What are your “5 things I wish someone told me when I first started” and why. Please share a story or example for each.

Five things I wish I knew about raising emotionally resilient kids before I became a parent . . .

  1. Allow your child to feel all their feelings from a space of neutrality. When you escape or repress a feeling, you deny a part of yourself. Children will learn to thrive when they learn to experience their feelings from a space of neutrality.
  2. Allow your child to express their creativity and individuality. Each child is an individual expression of love in this world, with unique gifts and challenges. Please see them in their wholeness, as the gift that they are to humanity.
  3. Accept your child for who they are and let go of who you want them to be. Unfortunately, some parents expect their children to follow in their footsteps, to become a “mini-me.” This kind of expectation ignores the gifts and the energetic signatures of the child. Instead, open your heart to the possibilities present for your child, and allow them to follow their dreams.
  4. Be open, vulnerable, and authentic with your child. Share stories of your childhood; tell them how you felt when confronted with the difficulties they are experiencing. This opens a line of communication between you and your children; they will see you as someone who understands how they are feeling.
  5. Let your children know they matter by giving them your undivided attention every single day. It can be hard to balance all the demands of work, life, and home. But when you are on your deathbed, what will matter? Certainly not getting the dishes done, answering that text, or the next episode of The Game of Thrones — what matters is relationships. So give your children the gift of your time.

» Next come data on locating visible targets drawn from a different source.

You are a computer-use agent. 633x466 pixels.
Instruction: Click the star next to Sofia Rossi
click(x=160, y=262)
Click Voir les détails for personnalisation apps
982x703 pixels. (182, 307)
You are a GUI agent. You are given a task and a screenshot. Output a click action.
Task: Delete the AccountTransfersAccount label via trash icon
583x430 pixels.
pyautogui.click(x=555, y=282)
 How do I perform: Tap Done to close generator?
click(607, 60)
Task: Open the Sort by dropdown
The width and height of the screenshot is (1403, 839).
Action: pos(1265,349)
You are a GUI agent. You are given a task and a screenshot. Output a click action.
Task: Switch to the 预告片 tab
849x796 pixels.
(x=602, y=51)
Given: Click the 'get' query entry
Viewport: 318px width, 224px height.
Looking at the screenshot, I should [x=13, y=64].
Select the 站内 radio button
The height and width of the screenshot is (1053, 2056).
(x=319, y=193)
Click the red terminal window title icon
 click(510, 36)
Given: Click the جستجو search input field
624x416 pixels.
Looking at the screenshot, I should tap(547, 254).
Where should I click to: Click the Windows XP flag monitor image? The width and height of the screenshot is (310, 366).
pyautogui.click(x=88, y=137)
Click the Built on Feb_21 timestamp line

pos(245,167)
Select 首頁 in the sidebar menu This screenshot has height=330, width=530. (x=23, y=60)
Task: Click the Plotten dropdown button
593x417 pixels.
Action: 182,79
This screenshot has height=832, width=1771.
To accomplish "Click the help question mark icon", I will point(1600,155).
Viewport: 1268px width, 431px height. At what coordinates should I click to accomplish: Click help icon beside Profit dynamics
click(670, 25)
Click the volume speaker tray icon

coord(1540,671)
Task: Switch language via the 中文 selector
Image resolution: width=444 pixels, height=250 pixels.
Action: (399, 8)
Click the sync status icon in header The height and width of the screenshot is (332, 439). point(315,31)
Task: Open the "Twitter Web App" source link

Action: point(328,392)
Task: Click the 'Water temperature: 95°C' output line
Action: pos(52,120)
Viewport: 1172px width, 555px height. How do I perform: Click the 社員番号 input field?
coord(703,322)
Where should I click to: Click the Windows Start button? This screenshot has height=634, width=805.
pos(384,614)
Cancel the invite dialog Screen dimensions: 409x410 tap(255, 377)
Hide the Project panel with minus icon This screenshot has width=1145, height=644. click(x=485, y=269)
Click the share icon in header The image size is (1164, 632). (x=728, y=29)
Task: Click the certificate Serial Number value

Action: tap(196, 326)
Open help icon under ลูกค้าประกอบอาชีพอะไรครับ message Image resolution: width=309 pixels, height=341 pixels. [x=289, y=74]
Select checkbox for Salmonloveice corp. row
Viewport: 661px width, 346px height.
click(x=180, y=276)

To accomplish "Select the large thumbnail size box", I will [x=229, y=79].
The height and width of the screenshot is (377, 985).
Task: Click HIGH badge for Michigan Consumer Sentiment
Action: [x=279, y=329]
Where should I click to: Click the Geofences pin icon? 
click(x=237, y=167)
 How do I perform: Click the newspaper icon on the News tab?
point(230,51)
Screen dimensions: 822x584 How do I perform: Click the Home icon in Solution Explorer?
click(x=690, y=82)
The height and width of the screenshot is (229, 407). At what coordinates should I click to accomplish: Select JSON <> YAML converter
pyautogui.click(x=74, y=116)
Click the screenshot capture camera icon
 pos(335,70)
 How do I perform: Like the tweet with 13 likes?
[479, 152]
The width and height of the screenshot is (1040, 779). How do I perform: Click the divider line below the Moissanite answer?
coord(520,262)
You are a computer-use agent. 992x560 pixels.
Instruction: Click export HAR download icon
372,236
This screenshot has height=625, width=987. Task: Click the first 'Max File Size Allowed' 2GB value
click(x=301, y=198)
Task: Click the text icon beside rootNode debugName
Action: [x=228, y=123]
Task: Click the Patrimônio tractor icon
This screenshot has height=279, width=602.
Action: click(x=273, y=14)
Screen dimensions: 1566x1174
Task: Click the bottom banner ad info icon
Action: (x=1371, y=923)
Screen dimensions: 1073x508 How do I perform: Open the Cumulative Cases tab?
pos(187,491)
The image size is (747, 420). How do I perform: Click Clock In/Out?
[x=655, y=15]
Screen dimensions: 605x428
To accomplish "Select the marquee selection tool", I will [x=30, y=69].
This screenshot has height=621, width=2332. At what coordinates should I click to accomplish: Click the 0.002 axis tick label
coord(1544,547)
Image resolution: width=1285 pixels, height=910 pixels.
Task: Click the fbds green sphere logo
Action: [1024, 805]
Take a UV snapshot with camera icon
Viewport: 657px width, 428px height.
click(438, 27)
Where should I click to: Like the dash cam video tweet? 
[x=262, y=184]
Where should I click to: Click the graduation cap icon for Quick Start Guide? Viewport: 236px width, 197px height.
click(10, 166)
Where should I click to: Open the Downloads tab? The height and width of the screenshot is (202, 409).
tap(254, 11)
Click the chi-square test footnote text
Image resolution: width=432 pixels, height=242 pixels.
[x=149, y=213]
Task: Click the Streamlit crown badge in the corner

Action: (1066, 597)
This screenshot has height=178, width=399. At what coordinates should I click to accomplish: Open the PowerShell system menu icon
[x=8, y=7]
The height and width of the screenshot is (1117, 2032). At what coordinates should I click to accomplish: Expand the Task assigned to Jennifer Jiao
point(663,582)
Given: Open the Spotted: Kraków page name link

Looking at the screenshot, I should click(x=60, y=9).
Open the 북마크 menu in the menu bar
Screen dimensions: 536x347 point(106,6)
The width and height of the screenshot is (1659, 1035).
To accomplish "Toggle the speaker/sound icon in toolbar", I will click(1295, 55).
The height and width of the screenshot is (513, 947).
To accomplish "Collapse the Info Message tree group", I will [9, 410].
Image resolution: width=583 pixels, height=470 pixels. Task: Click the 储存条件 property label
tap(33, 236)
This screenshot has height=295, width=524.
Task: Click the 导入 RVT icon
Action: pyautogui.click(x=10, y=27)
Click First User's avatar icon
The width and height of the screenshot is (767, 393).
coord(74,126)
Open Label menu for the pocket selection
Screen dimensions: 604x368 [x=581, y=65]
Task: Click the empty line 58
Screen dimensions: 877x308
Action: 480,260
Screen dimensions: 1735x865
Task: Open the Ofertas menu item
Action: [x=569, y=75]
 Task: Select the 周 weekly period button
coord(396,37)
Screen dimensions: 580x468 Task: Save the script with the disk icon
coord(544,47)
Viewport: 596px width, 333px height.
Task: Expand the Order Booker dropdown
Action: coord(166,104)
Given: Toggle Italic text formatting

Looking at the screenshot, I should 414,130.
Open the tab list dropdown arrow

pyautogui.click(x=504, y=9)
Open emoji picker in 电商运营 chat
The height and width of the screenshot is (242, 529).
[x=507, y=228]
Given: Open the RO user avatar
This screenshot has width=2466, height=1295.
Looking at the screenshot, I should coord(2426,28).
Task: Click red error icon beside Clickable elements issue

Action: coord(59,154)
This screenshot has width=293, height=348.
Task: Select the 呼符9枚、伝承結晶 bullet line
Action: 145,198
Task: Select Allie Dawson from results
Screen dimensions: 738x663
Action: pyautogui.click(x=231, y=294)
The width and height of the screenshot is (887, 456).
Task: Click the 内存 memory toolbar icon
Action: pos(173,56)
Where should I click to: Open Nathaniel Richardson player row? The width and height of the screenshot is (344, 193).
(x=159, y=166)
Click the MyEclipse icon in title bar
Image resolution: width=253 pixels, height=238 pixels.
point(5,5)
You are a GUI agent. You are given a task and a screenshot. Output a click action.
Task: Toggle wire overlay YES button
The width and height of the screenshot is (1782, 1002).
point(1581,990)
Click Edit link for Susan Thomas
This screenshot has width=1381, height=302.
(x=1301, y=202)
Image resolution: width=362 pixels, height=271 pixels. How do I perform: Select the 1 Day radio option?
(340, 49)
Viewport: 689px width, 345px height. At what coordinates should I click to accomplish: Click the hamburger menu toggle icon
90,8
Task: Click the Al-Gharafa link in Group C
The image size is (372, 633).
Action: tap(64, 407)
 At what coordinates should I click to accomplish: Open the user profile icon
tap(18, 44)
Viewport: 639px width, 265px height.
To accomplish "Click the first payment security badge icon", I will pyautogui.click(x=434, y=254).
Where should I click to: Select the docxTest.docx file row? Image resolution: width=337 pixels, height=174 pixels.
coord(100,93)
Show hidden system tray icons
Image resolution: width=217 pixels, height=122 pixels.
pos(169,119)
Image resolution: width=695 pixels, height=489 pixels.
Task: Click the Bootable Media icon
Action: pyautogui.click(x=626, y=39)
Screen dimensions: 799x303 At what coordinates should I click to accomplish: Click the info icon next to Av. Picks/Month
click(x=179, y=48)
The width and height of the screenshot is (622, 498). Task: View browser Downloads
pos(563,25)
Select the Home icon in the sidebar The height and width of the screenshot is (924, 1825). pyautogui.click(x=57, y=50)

Can you please give us your favorite “Life Lesson Quote”? Can you share how that was relevant to you in your life?

I remember being in a self-development course offered by Preston Smiles and his lovely wife, Alexi. Preston spoke about comfort and described a “comfort couch.” He told of how we stay on the couch because it is what we know. We sit on the couch and build a fairytale castle across the room. We want the fairytale; we desire to be in that castle. Yet, the couch is what we know; getting off the couch could bring discomfort. Preston said that only ten percent of people would chase their dreams; would get off the couch. But there is the no-mans-land between the couch and the fairytale castle, a place where we might encounter pushback. Preston says that 90% of those who got off the couch will run back for its comfort and never reach their castle. He says only one percent will ever achieve their dreams.

This story resonates with me. I reflected on being my comfortable couch, building my fairytale (books, not a castle). I was comfortable writing; it was easy for me. Then I got off the couch, starting to publish and market my books. I encountered so many blocks in that no-mans-land, including running out of funds, having difficulty increasing my followers, and having people shut the door in my face. I couldn’t find a literary agent. I had to learn the hard way that there are different kinds of editors, and you may need more than one. Even today, I am still in the no-mans-land . . . I haven’t reached the castle yet. The last year has taught me I must be comfortable with being uncomfortable; I must embrace uncertainty. I feel that is the key to success, being willing to step into discomfort for the greater good.

Is there a person in the world, or in the US with whom you would like to have a private breakfast or lunch with, and why? He or she might just see this, especially if we tag them. 🙂

There are so many wonderful people in this world; I could make a list a mile long, starting with Oprah Winfrey, because of the love she shares so beautifully in this world. But who am I to meet Oprah? If I had to reach high but be realistic, the one person I would love to have lunch with is Marianne Williamson because of the love she brings to her interactions.

How can our readers further follow your work online?

Readers who wish to know more about shifting perspectives, allowing their feelings, and finding more joy in their life can access my books, online course, or blog at angelalegh.com.

This was very meaningful, thank you so much. We wish you only continued success on your great work!

Thank you for providing space for me to share my message. Very much appreciated.